--- START ---
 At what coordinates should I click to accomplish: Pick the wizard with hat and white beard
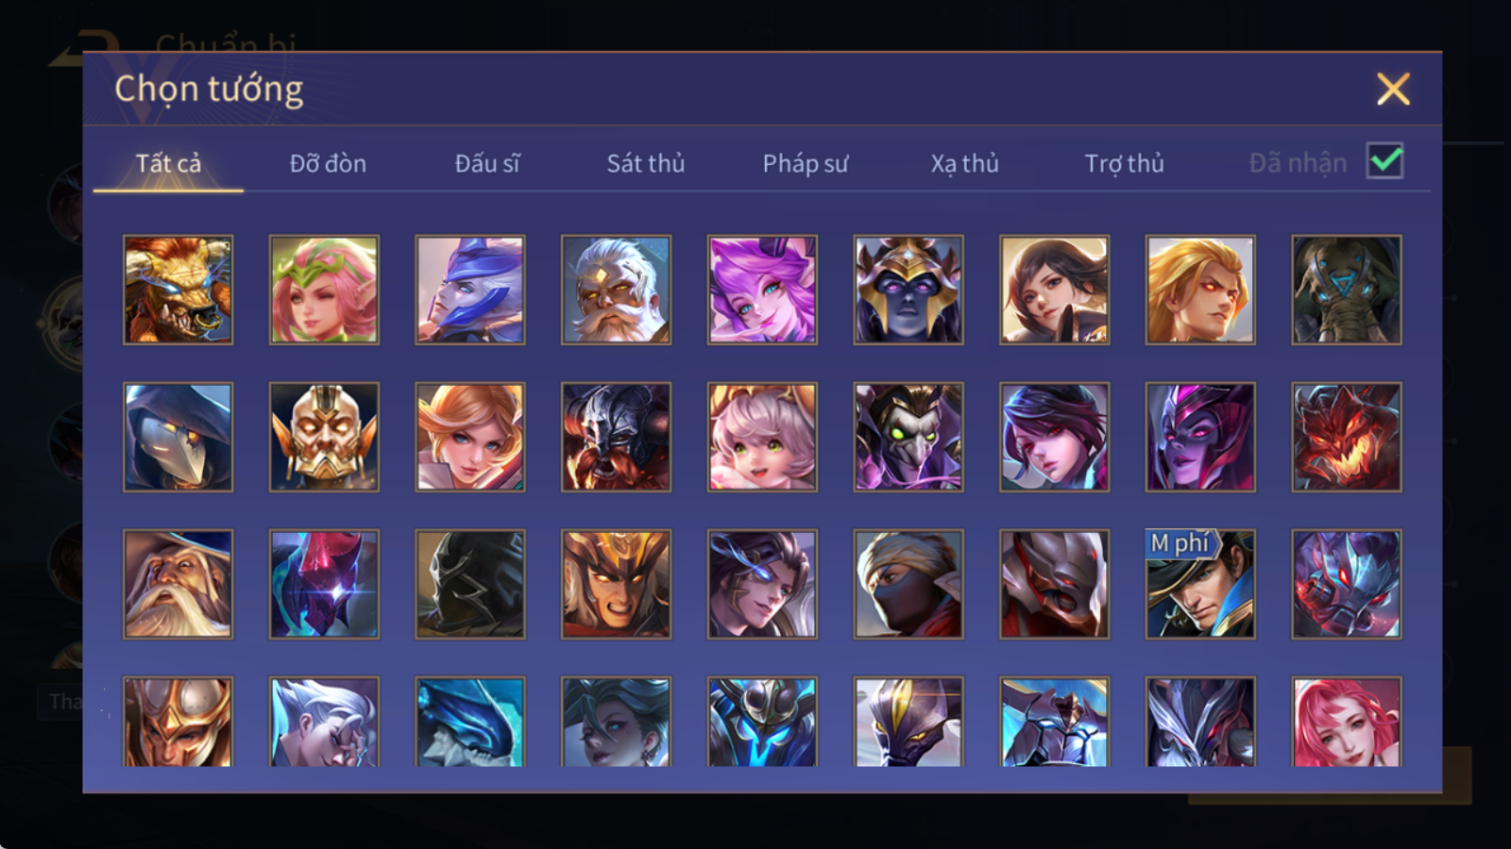coord(178,584)
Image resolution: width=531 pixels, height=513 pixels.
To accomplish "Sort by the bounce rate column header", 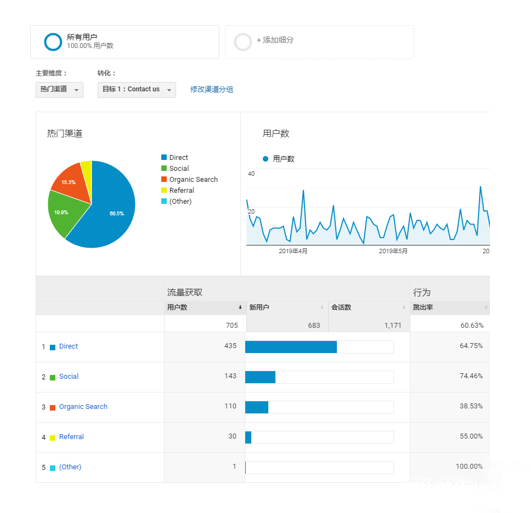I will (x=450, y=307).
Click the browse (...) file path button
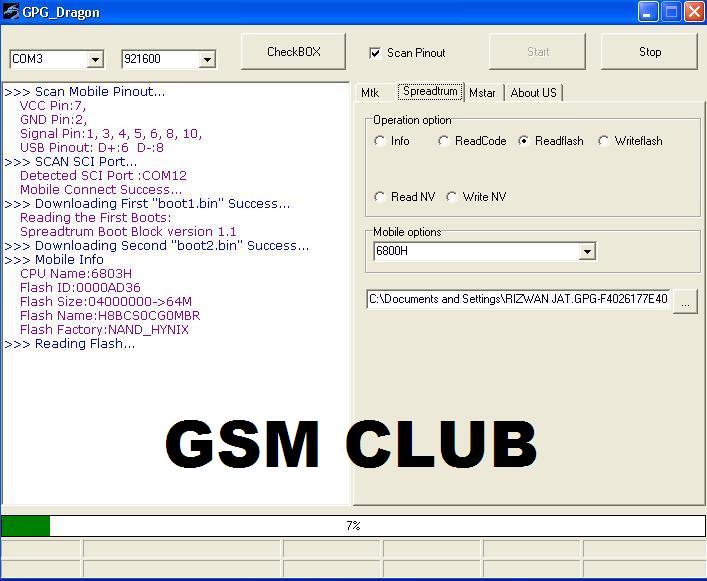 685,300
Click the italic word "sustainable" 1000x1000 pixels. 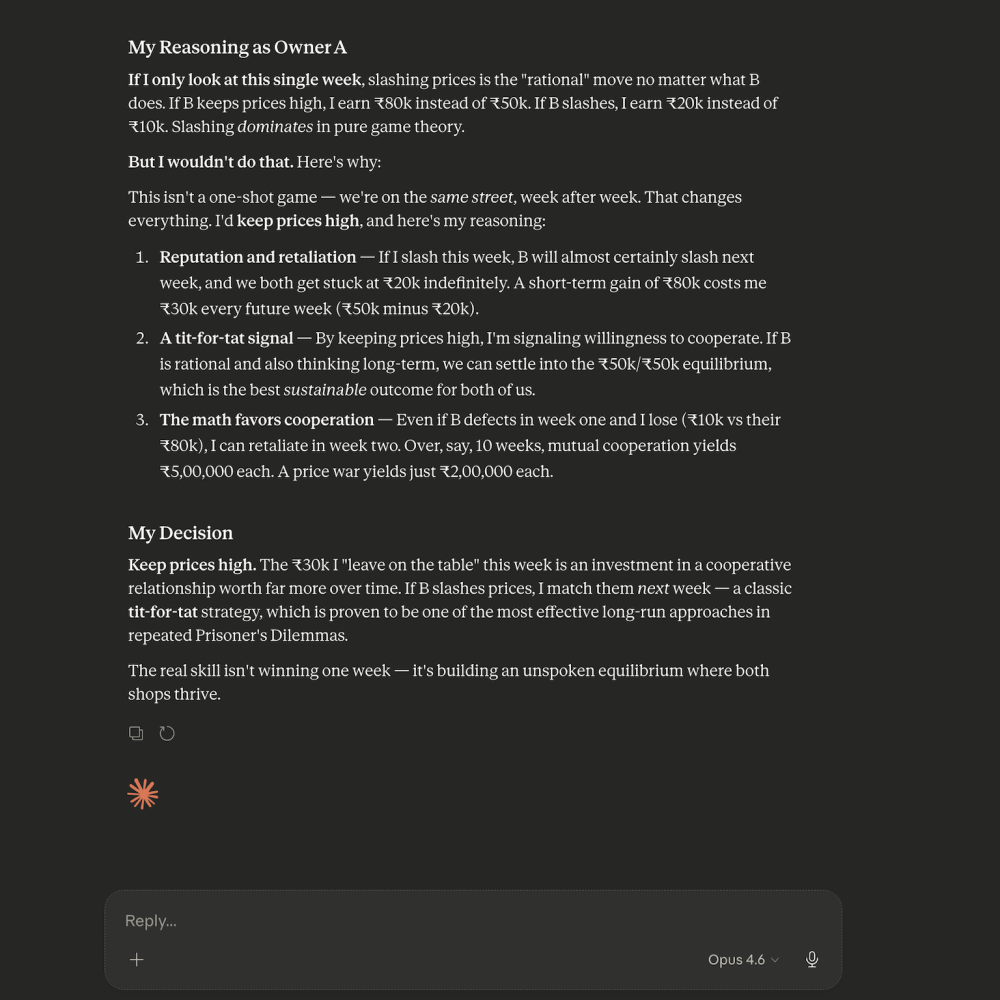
--- END ---
Assignment:
In the records above, find the line with "Click the browse (...) file path button" and copy from it through the last line exactly, without the pictures.

Expected answer:
Click the browse (...) file path button
 685,300
Click the italic word "sustainable" 1000x1000 pixels. 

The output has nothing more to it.